**PROBLEM:**
Find every line with the string "click" in the material below and copy it.

**RECORD EXCERPTS:**
┄┄┄┄┄┄

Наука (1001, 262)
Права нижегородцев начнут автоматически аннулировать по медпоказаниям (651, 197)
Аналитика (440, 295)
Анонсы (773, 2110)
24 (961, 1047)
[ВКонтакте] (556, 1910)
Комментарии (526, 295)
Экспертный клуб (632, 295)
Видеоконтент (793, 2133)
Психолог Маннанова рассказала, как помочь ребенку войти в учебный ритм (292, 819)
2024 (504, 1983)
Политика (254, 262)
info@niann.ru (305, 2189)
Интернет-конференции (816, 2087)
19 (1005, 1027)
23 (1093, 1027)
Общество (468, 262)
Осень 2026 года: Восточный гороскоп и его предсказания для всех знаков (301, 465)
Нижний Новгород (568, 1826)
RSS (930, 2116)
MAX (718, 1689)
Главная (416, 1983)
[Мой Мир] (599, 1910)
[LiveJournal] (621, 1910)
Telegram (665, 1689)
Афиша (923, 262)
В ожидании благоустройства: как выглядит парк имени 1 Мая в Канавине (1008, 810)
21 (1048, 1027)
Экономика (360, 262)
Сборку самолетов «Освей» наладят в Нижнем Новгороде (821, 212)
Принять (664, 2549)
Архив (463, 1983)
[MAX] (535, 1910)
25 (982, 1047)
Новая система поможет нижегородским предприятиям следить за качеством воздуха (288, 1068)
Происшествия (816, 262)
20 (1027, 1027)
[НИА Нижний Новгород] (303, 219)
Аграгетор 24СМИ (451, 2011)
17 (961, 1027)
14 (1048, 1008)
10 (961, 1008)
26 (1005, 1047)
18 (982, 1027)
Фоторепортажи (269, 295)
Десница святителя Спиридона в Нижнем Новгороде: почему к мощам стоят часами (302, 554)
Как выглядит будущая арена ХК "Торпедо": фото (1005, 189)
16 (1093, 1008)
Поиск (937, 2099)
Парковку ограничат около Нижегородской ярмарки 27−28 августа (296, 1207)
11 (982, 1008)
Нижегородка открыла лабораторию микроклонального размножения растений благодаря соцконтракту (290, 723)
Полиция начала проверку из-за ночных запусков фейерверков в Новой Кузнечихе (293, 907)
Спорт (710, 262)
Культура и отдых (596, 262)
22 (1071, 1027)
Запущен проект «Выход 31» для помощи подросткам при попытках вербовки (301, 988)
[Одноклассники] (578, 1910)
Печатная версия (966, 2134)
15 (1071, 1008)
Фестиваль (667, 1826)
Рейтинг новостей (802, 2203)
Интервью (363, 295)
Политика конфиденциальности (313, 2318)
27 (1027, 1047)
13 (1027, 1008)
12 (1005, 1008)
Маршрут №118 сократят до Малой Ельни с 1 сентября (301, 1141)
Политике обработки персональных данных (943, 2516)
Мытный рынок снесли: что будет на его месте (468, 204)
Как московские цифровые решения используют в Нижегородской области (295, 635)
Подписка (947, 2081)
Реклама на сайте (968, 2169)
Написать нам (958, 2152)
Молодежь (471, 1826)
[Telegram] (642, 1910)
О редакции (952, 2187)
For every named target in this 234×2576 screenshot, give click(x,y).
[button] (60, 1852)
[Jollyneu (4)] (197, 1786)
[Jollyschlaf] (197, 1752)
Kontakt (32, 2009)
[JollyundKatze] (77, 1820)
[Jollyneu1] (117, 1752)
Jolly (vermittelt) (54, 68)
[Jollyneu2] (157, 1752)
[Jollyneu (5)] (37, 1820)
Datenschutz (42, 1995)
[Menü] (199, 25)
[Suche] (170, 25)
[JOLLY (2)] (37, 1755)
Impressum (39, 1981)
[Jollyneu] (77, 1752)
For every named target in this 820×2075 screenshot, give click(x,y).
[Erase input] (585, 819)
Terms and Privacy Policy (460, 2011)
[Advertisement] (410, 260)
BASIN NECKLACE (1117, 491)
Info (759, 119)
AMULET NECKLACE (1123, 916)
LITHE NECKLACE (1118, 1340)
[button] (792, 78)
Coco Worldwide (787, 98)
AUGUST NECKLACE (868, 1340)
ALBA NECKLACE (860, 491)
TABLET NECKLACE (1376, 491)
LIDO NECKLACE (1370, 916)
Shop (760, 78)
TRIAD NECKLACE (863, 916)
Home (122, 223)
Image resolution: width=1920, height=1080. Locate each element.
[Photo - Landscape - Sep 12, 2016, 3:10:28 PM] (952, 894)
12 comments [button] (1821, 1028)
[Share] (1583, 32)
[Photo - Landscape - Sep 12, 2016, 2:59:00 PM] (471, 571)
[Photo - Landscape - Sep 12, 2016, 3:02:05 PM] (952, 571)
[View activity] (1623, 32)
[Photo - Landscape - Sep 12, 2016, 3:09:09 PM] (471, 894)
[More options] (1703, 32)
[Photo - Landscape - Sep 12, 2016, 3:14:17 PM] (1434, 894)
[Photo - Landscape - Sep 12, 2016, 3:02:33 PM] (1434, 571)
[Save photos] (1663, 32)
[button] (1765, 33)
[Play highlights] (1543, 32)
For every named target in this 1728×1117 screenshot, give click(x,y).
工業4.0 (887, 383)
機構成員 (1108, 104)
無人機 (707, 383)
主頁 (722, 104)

┄┄┄┄┄┄

**WRITTEN SOLUTION:**
For every named target in this 234×2576 screenshot, give click(x,y).
For every named target in this 820×2075 screenshot, give click(x,y).
For every named target in this 1728×1117 screenshot, give click(x,y).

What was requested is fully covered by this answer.